WaPo, USA Today Declare Redskins’ Name Debate Over
Well Redskins fans, it’s over. The ruling has been handed down from on high – The Washington Post and USA Today. They’ve got a foam finger for you, but it’s not the index and you’re certainly not #1 to them, and they’re the ones who matter. They’ve decided your team name will change.
They got some help last week from President Obama, who took a break from refusing to negotiate with Republicans to tell the AP, “If I were the owner of the team and I knew that there was a name of my team – even if it had a storied history – that was offending a sizeable group of people, I'd think about changing it.” In other words, if he had a team mascot, it wouldn’t look like the ’Skins’ logo, and Dan Snyder is acting stupidly.

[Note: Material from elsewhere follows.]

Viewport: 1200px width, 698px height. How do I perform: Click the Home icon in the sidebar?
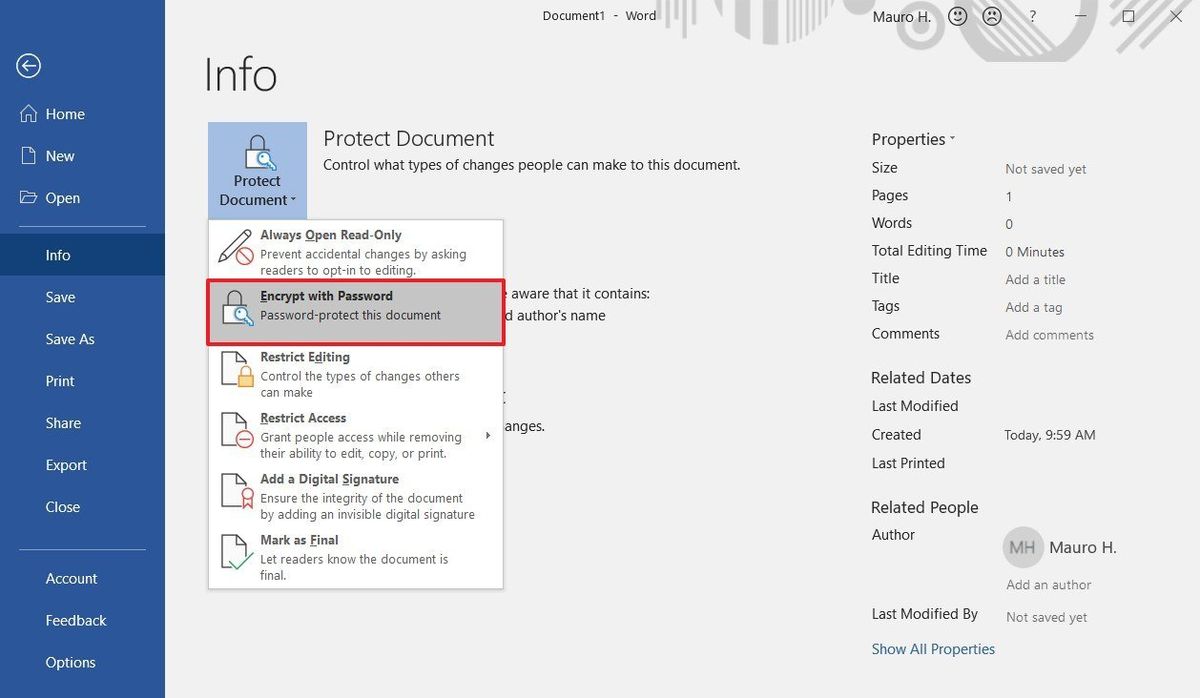tap(28, 113)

The Post ran the story on its cover page, declaring that “the willingness of the president, the nation's most influential sports fan, to weigh in has raised the protracted debate to a new level of prominence.”
And on Oct. 8, in the Post, Mike Wise, a leftwing opinion hack trapped on the Sports page, declared the name change is a done-deal. “The debate over whether a people are denigrated or honored by the name of the Washington NFL team, like the absurd debate over whether the name is a unifying force, is over.” Because Mike Wise says it is, and everyone is bound by his declaration, even football stars.
“Even if he remains in Washington for his entire NFL career, Robert Griffin III is not going to retire an R-word.” Yes, “R-word.” Wise and others of the “journalist” class like USA Today’s Christine Brennan, have imperiously declared they won’t use “Redskins.”
He won’t use it because he’s on the side of the angels. (Not the MLB team – that’s for mere sportswriters.) The opposition to the ’Skins team name is “called the world’s tribe, and it is bigger and infinitely more powerful than an 80-year-old fan base and its idea of ‘tradition.’” Wow, I feel important just reading that.
Unfortunately, Wise’s own paper noted, even as it celebrated Obama’s two cents, “key constituencies are absent from the name-change bandwagon: many of the nation's 5.2 million Native Americans, the NFL, advertisers and the football team’s die-hard fans.”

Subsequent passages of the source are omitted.